Records contained in a dataset:
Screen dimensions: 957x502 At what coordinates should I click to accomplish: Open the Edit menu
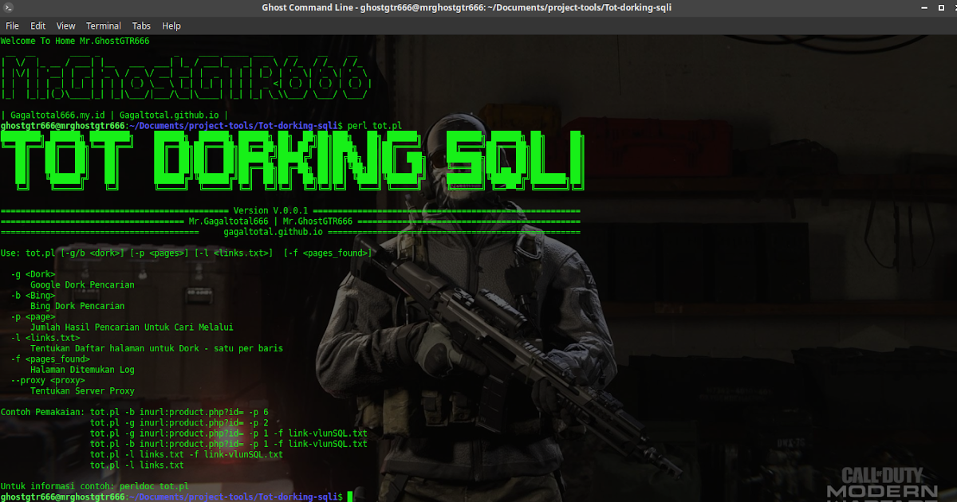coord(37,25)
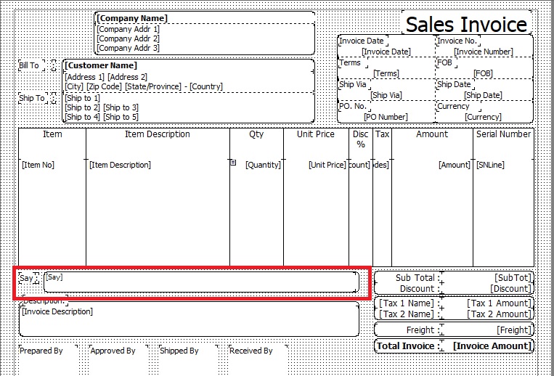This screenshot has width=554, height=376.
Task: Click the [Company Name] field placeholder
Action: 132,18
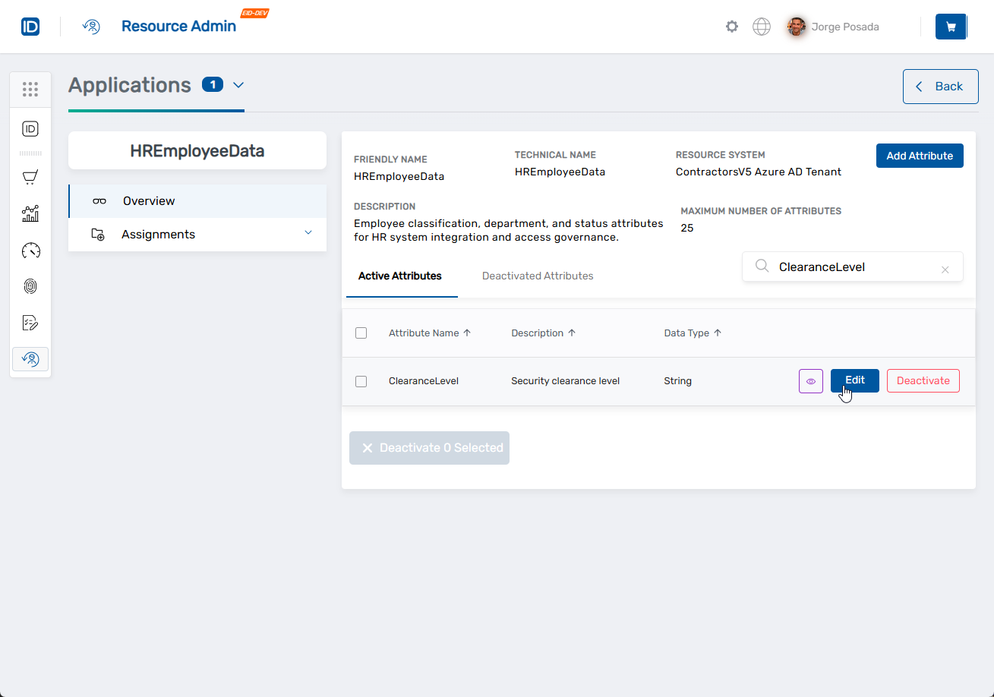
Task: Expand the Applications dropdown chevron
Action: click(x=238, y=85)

_What you need to do_
Your job is to repeat the data exactly, leaving each picture out.

_Reply_
Screen dimensions: 957x502 At what coordinates should I click to accomplish: Open the Edit menu
coord(37,25)
This screenshot has width=554, height=376.
Task: Click the [Company Name] field placeholder
Action: 132,18
Task: Expand the Applications dropdown chevron
Action: click(x=238, y=85)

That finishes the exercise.